_Task brief_. Go through the entries below. Copy each line in which "Datenschutzerklärung" appears.

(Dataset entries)
========================
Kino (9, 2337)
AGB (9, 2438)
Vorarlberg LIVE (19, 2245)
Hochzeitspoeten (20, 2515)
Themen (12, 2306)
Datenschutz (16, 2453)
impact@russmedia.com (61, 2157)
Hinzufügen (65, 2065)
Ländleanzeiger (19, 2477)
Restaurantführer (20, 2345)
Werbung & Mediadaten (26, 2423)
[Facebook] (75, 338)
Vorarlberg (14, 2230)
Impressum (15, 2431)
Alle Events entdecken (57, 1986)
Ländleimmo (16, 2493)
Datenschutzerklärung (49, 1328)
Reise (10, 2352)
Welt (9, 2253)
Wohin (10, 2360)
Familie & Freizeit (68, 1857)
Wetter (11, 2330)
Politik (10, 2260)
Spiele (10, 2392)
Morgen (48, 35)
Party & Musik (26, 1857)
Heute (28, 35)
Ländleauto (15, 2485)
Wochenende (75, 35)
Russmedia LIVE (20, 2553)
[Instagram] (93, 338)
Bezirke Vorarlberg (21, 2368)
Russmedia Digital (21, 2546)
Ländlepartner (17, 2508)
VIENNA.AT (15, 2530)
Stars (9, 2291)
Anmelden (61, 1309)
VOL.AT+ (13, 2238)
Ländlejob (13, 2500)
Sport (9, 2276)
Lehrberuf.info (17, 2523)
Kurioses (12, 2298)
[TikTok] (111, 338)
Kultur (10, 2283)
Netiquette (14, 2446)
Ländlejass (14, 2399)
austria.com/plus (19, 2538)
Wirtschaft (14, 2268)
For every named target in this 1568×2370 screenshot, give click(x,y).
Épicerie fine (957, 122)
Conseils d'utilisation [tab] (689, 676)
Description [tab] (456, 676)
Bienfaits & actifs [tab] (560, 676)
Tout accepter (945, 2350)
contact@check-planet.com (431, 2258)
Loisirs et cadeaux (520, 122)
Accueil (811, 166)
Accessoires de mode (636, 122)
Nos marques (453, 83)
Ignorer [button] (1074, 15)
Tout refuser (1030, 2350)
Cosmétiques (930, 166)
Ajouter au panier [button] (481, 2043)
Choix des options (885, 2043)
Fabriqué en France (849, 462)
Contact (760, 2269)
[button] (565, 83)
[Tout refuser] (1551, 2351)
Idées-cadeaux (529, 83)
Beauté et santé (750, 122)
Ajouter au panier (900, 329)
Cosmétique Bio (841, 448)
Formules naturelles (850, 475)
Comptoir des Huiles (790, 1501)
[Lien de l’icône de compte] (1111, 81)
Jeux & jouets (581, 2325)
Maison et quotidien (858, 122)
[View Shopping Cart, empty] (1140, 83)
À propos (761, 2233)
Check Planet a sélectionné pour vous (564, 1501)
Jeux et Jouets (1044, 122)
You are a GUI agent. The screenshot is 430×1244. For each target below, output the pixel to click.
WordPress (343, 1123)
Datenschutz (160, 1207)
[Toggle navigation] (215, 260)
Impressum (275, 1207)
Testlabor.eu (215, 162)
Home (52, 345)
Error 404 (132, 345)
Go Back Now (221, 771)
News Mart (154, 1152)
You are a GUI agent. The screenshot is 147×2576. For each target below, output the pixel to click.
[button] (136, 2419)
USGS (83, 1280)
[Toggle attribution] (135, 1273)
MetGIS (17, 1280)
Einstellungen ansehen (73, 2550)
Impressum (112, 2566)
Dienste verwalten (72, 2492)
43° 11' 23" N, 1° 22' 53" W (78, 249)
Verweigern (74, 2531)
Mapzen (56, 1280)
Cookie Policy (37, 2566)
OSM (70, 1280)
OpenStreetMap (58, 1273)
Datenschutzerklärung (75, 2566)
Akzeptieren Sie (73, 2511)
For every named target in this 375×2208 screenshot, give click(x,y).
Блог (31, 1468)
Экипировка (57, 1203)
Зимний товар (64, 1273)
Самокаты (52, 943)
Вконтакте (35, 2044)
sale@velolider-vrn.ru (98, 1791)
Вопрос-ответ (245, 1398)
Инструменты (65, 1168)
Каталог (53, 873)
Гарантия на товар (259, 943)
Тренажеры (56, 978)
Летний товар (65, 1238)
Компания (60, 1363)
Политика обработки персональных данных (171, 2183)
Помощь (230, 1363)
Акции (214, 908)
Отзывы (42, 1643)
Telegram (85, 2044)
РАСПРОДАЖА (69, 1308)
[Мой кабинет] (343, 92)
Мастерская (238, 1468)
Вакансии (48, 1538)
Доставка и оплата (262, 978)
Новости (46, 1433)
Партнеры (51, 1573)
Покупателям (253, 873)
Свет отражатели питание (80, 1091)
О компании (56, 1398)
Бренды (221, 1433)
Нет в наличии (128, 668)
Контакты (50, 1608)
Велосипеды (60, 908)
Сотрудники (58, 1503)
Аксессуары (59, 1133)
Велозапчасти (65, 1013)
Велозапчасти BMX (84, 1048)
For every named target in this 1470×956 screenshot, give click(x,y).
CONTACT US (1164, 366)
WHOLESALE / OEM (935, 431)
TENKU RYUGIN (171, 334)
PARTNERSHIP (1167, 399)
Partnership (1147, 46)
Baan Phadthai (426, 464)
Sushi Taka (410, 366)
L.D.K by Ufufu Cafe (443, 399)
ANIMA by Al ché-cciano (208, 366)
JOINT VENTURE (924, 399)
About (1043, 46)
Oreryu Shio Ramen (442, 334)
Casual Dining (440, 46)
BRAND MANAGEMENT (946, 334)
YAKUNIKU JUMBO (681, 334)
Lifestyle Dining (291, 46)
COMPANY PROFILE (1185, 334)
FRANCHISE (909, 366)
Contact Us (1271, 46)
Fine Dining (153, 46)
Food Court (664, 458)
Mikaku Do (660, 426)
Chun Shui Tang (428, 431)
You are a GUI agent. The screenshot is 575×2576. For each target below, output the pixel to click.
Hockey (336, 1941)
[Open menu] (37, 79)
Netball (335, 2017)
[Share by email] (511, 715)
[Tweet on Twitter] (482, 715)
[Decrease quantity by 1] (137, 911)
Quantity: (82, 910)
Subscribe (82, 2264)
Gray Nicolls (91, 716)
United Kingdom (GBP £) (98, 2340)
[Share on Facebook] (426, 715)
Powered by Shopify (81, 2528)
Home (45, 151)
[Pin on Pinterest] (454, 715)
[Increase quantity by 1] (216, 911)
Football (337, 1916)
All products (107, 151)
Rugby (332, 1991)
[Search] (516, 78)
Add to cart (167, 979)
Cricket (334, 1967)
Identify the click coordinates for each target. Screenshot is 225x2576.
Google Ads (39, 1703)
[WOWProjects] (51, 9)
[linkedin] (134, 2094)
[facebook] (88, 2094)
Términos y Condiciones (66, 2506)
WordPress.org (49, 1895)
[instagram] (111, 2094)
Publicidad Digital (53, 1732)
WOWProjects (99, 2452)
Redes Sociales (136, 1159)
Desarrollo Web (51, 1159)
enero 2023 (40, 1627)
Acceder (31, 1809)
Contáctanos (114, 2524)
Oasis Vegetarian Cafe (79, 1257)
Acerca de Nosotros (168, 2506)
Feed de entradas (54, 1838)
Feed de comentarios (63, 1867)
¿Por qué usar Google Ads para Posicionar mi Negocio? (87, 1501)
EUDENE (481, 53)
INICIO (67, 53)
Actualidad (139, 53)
========================
_Written answer_.
Datenschutzerklärung (49, 1328)
Datenschutzerklärung (75, 2566)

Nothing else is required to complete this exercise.